The function isiterable enables a consumer to check whether any arbitrary value is iterable, in the sense that getiterator will return something that can be iterated. The default isiterable(x::Any) implementation checks whether a suitable start method for the type of x exists. Types that use the indirection described in the previous paragraph might not implement a start method, though, instead they will return a type for which start is implemented from the getiterator function. Such types should manually add a method to isiterable that returns true for values of their type, so that consumers can detect that a call to getiterator is going to be successful.

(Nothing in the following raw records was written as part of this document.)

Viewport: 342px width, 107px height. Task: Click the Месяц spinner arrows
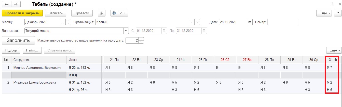[68, 22]
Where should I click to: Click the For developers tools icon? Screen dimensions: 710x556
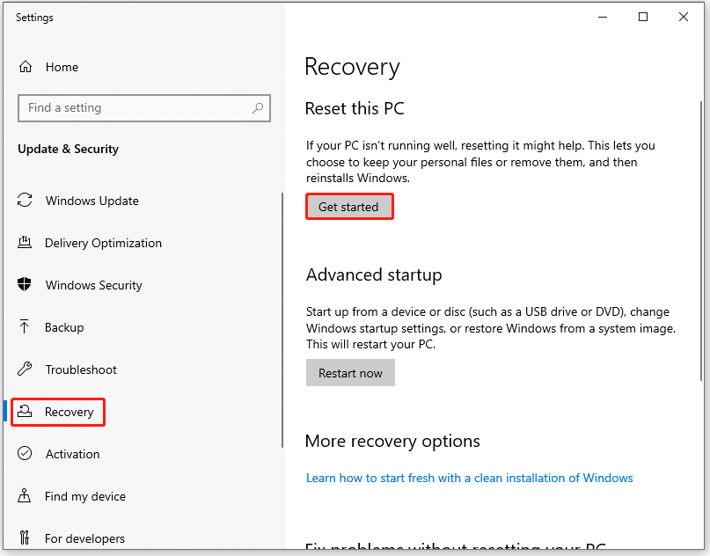[25, 538]
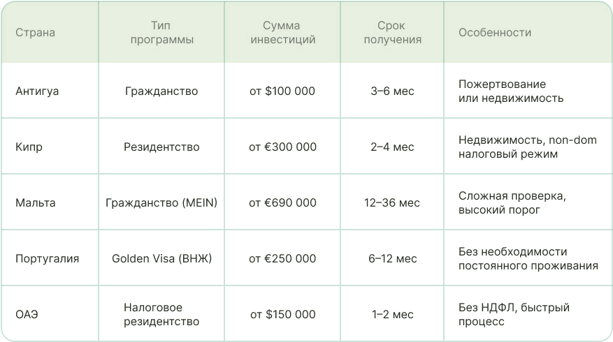
Task: Click the "Сумма инвестиций" header cell
Action: click(x=282, y=33)
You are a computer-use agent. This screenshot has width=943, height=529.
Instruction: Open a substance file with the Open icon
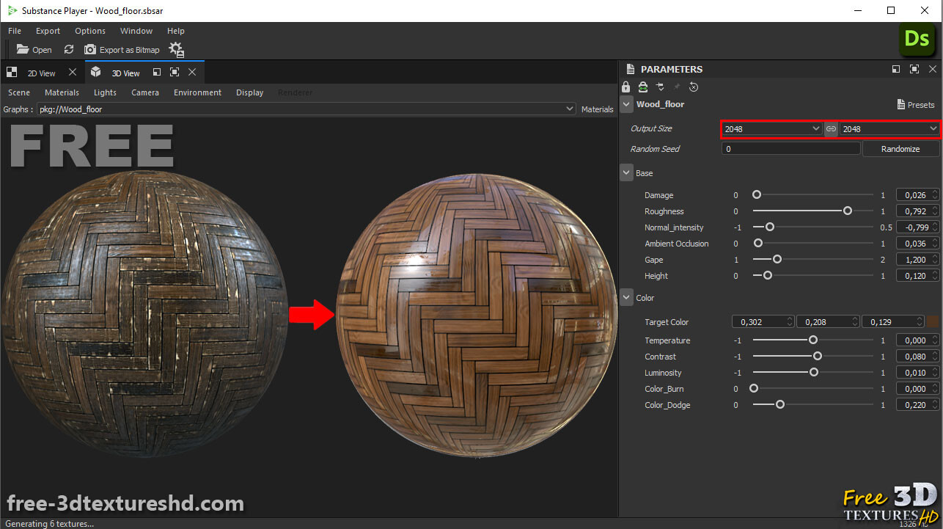[22, 49]
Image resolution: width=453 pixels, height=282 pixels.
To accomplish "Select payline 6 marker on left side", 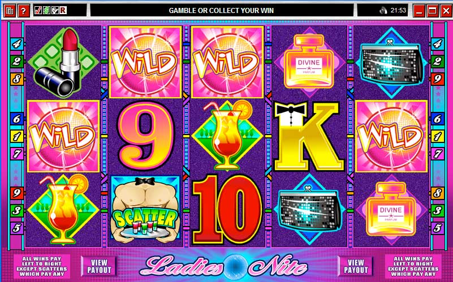I will click(16, 119).
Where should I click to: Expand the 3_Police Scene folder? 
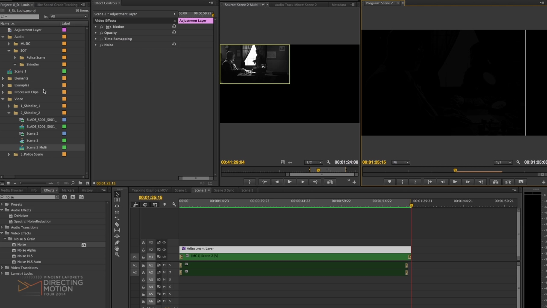tap(9, 154)
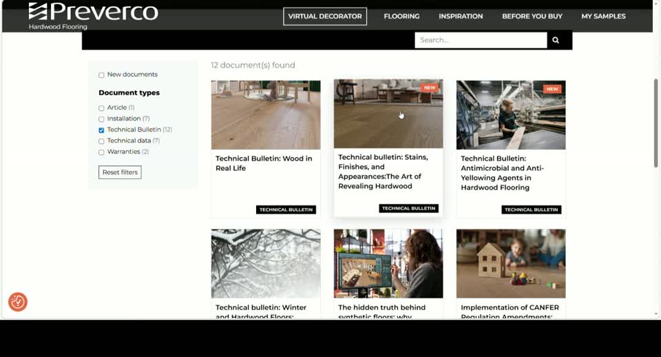Click the Reset filters button

120,172
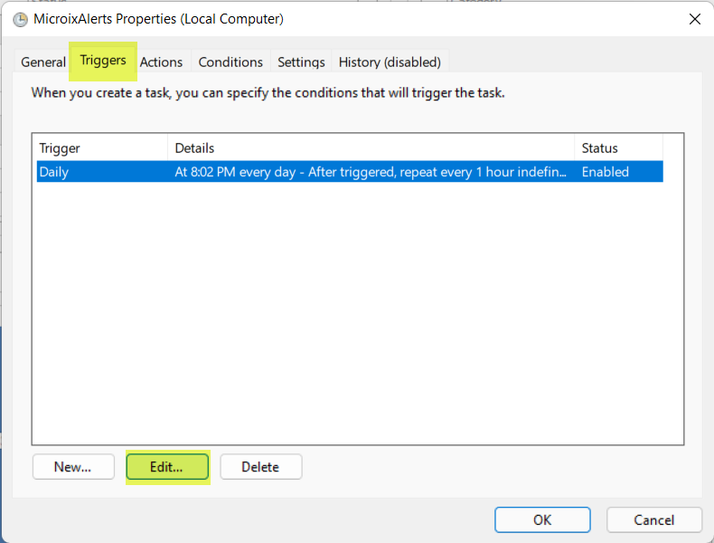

The final function in the detection and signaling interface of IterableTables is isiterabletable(x). The fallback implementation for this method will check whether isiterable(x) returns true, and whether eltype(x) returns a NamedTuple. For types that don't provide their own getiterator method this will signal the correct behavior to consumers. For types that use the indirection method described above by providing their own getiterator method, package authors should provide their own isiterable method that returns true if that data source will iterate values of type NamedTuples from the value returned by getiterator.

Iteration conventions

Any iterable table should return elements of type NamedTuple. Each column of the source table should be encoded as a field in the named tuple, and the type of that field in the named tuple should reflect the data type of the column in the table. If a column can hold missing values, the type of the corresponding field in the NamedTuple should be a DataValue{T} where T is the data type of the column.